- **作業の指示**
- 1) サンタ・モニカ公演の紹介文によると、この公演は何年何月何日に行われたか。
- 2) サンタ・モニカ公演の紹介文のうち、「それは1971年10月16日のサンタ・モニカ公演。」を含む語句から書き始め、「1971 (Sigma 237)』なのです!!」の後で止めて、その範囲を一字も変えずに書き写せ。

- **抜粋本文**
それは1971年10月16日のサンタ・モニカ公演。
盛夏の箱根アフロディーテで至高の演奏を放ち、フロイドによる" 音楽の奉納 "を行った伝説のポンペイ・レコーディングから僅か10日後のこの公演は、当Sigmaから『SANTA MONICA 1971 (Sigma 50)』として長らく親しまれていた" オーディエンス "音源が存在していました。
ところが今年2019年の晩夏、オークションサイトeBayで" Santa Monica 1971 soundboard reel to reel "と題された未知の" サウンドボード "によるリール・テープが出品され非公式音源ファンがこれを獲得、その現物リールを精査リマスターした音源が11月にネット公開され現在大変な事になっているのです。
公開されたのはその初登場リールテープ(※ 以降" eBayリール "とします)を母体にして制作された3バージョンのリマスター・ソースなのですが、これらを並べてみますと...
1. eBayリール収録原音のリマスター・バージョン
2. Low genカセットによるオーディエンス・ソース
(※ 上記Sigma 50盤にも使用されたソース)のリマスター・バージョン
3. 上記1と2を融合させたステレオ版マトリクス・バージョン
...となっており、このどれもが驚異的なクオリティを誇っているのでした。そう、
これらを全て1音も逃さずにプレス盤6枚組(!!)で纏め上げ、音盤化したものが本最新作『SANTA MONICA 1971 (Sigma 237)』なのです!!
【PA Recorder : 史上初登場の特級サウンド】
ディスク1と2にはアップローダーによって" PA Recorder "と題された史上初登場のeBayリール・リマスター版が降臨します。

- **記録データ**
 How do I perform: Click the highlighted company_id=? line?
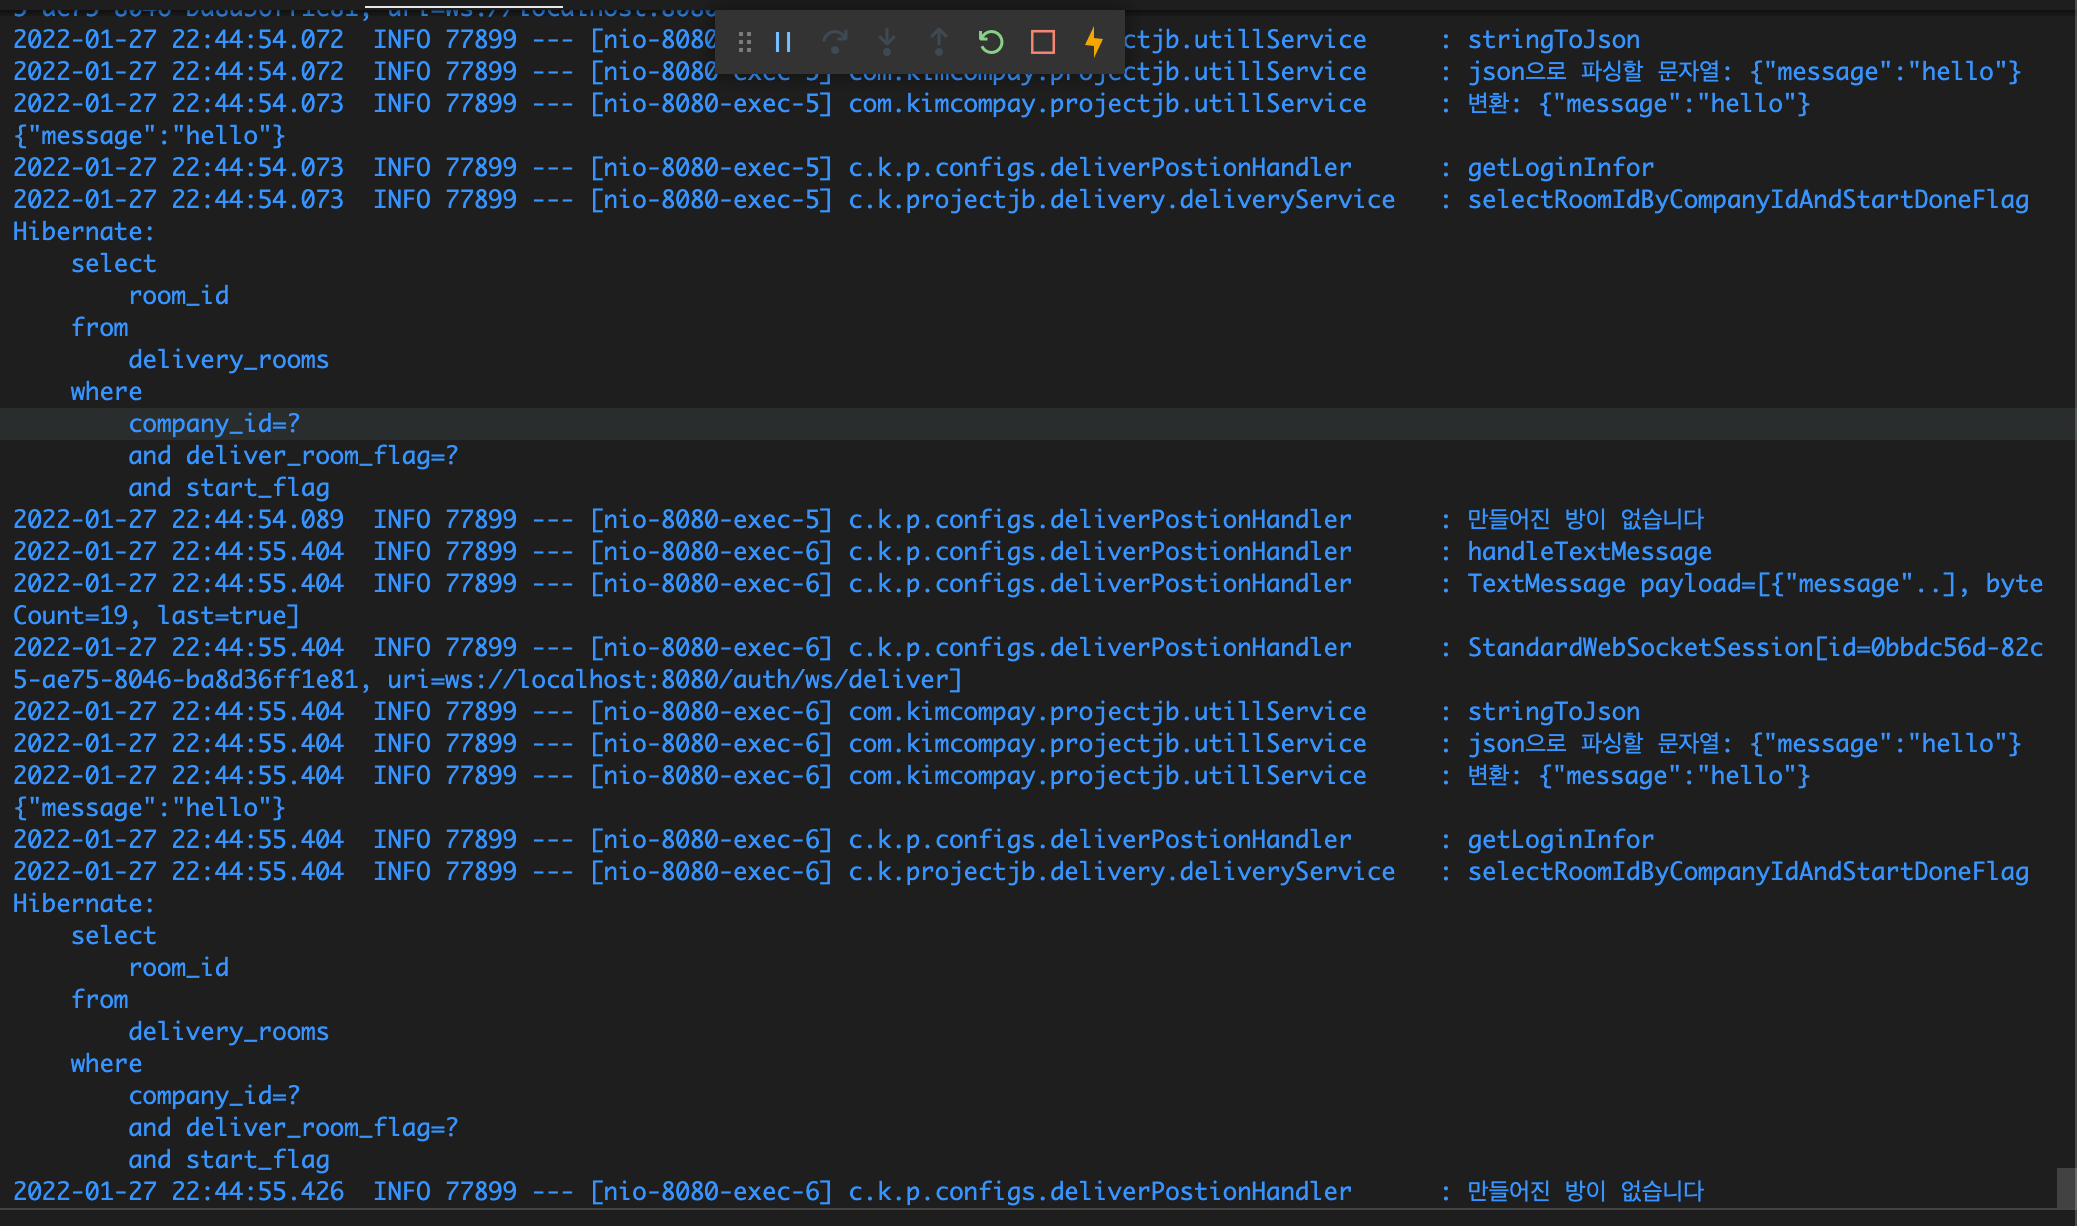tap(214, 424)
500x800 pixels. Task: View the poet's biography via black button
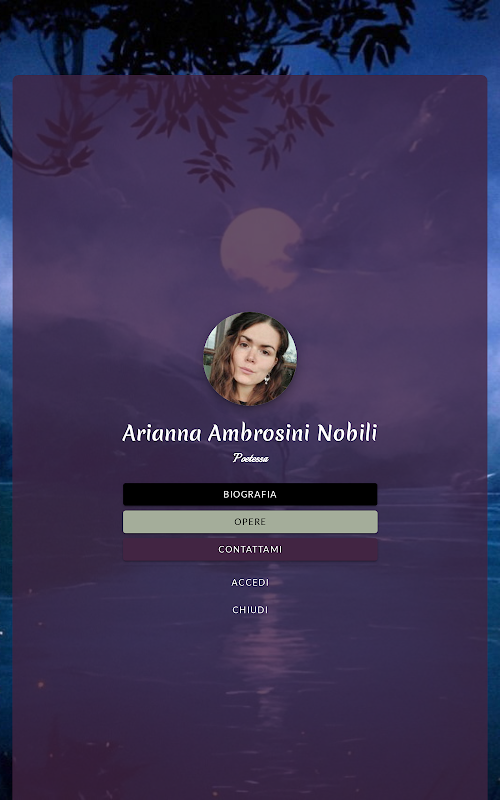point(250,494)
==
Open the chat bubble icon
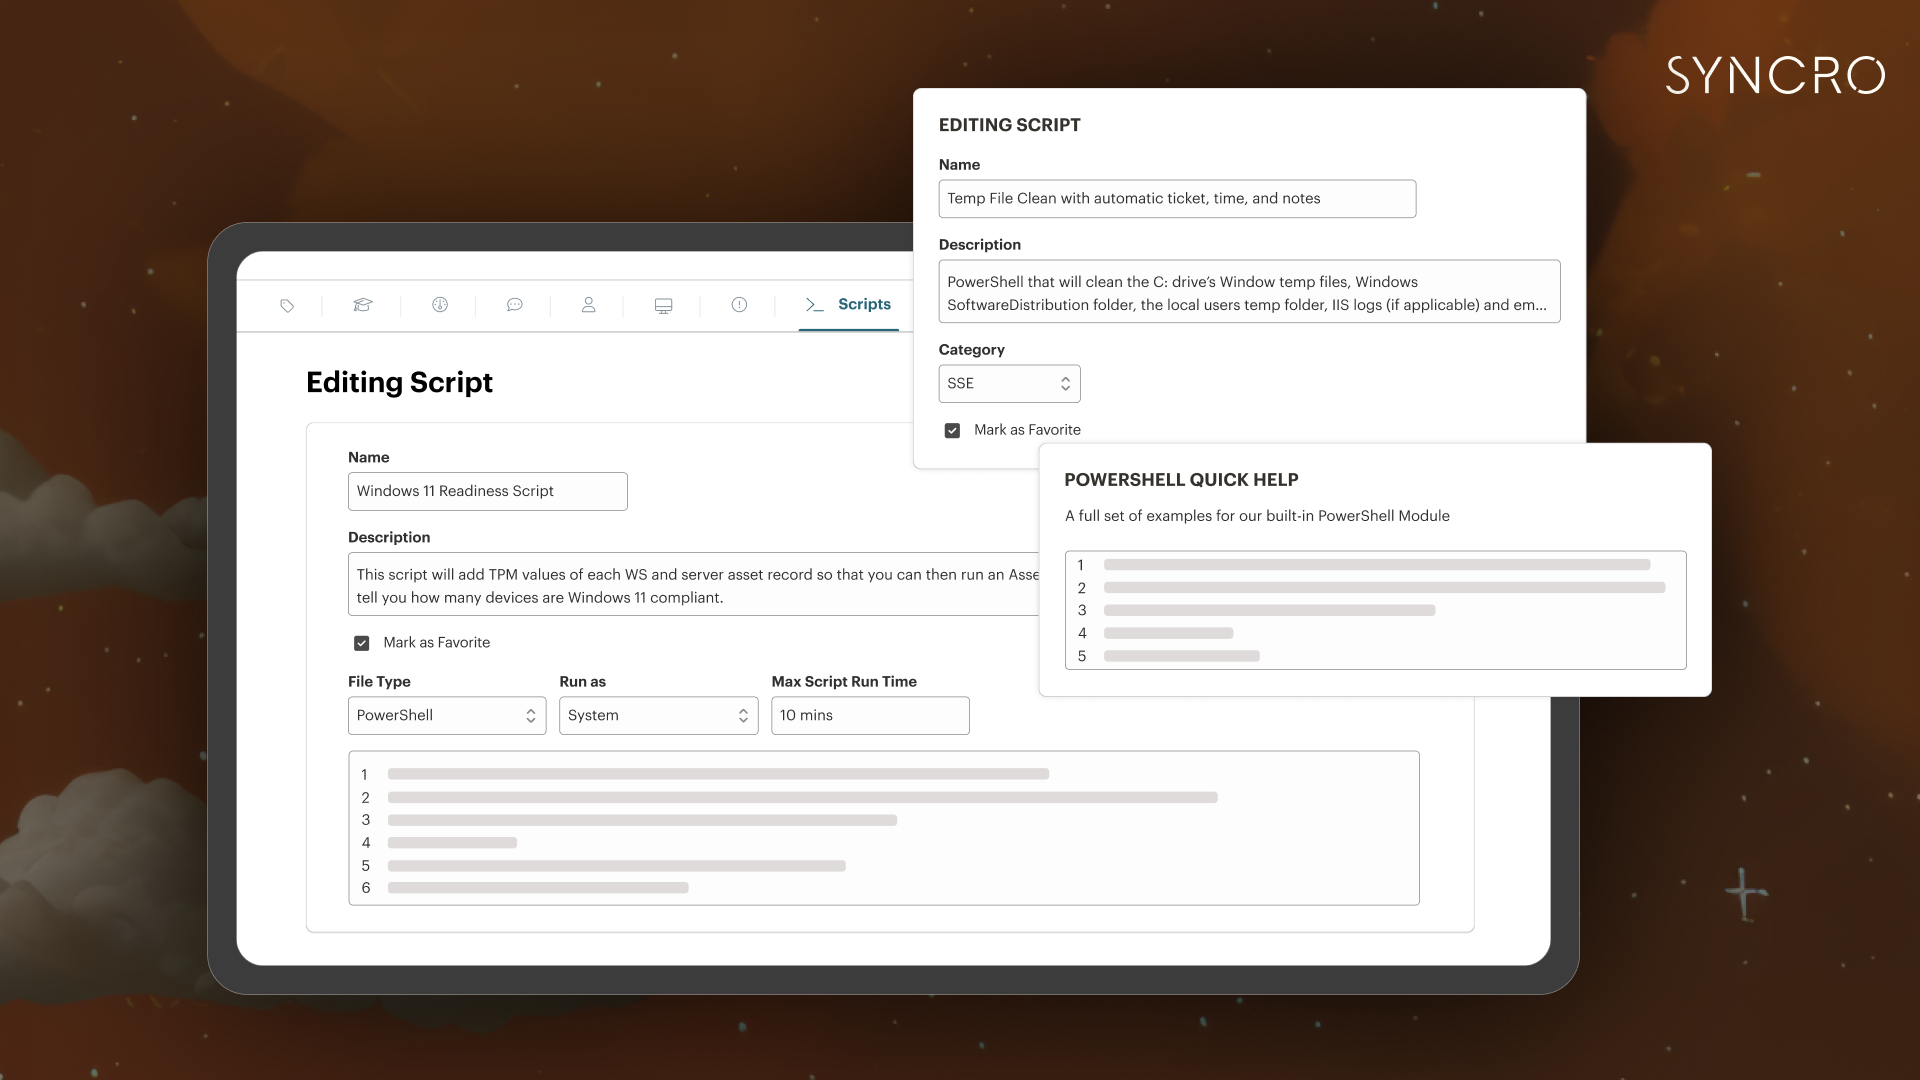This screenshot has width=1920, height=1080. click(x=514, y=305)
--
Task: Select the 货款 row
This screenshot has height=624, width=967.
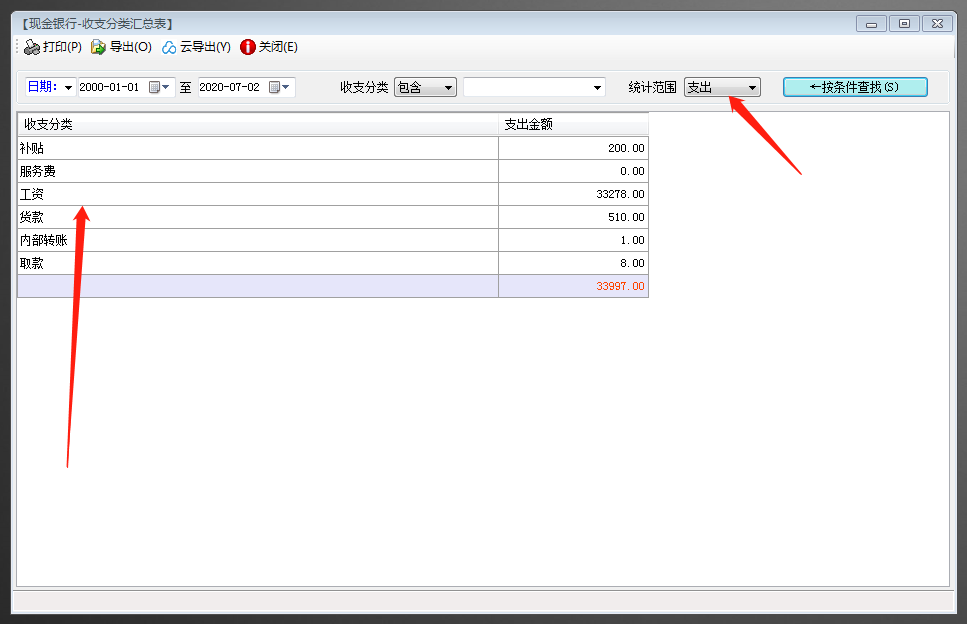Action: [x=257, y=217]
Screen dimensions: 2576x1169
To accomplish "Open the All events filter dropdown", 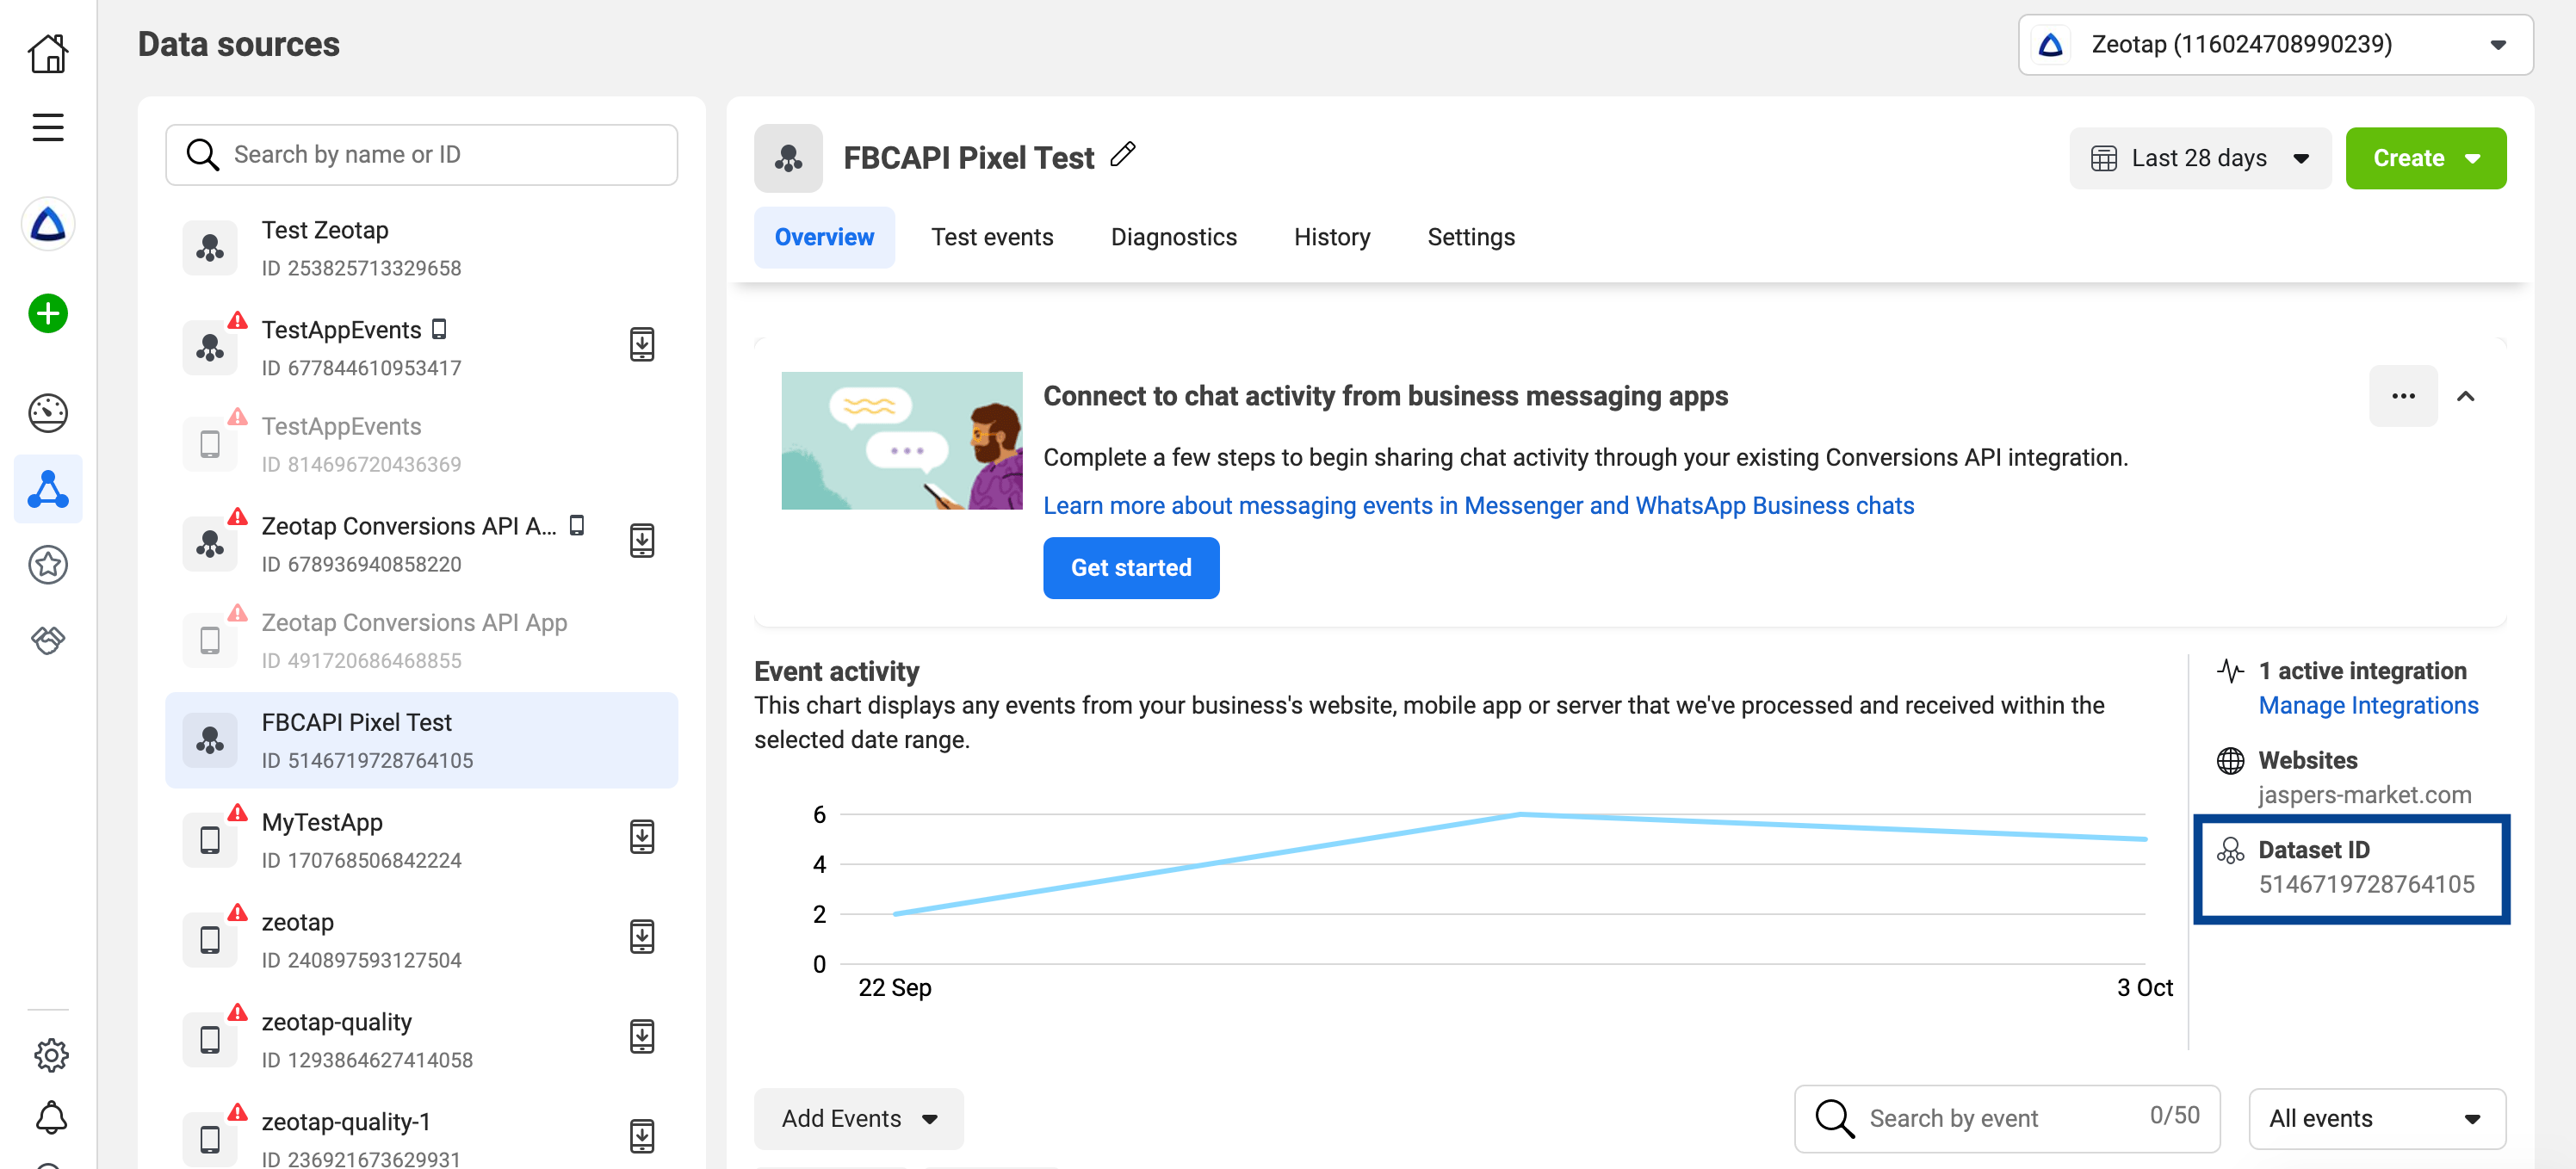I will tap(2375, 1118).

- **各問の解答**
- 1) 1971年10月16日である。

- 2)
それは1971年10月16日のサンタ・モニカ公演。
盛夏の箱根アフロディーテで至高の演奏を放ち、フロイドによる" 音楽の奉納 "を行った伝説のポンペイ・レコーディングから僅か10日後のこの公演は、当Sigmaから『SANTA MONICA 1971 (Sigma 50)』として長らく親しまれていた" オーディエンス "音源が存在していました。
ところが今年2019年の晩夏、オークションサイトeBayで" Santa Monica 1971 soundboard reel to reel "と題された未知の" サウンドボード "によるリール・テープが出品され非公式音源ファンがこれを獲得、その現物リールを精査リマスターした音源が11月にネット公開され現在大変な事になっているのです。
公開されたのはその初登場リールテープ(※ 以降" eBayリール "とします)を母体にして制作された3バージョンのリマスター・ソースなのですが、これらを並べてみますと...
1. eBayリール収録原音のリマスター・バージョン
2. Low genカセットによるオーディエンス・ソース
(※ 上記Sigma 50盤にも使用されたソース)のリマスター・バージョン
3. 上記1と2を融合させたステレオ版マトリクス・バージョン
...となっており、このどれもが驚異的なクオリティを誇っているのでした。そう、
これらを全て1音も逃さずにプレス盤6枚組(!!)で纏め上げ、音盤化したものが本最新作『SANTA MONICA 1971 (Sigma 237)』なのです!!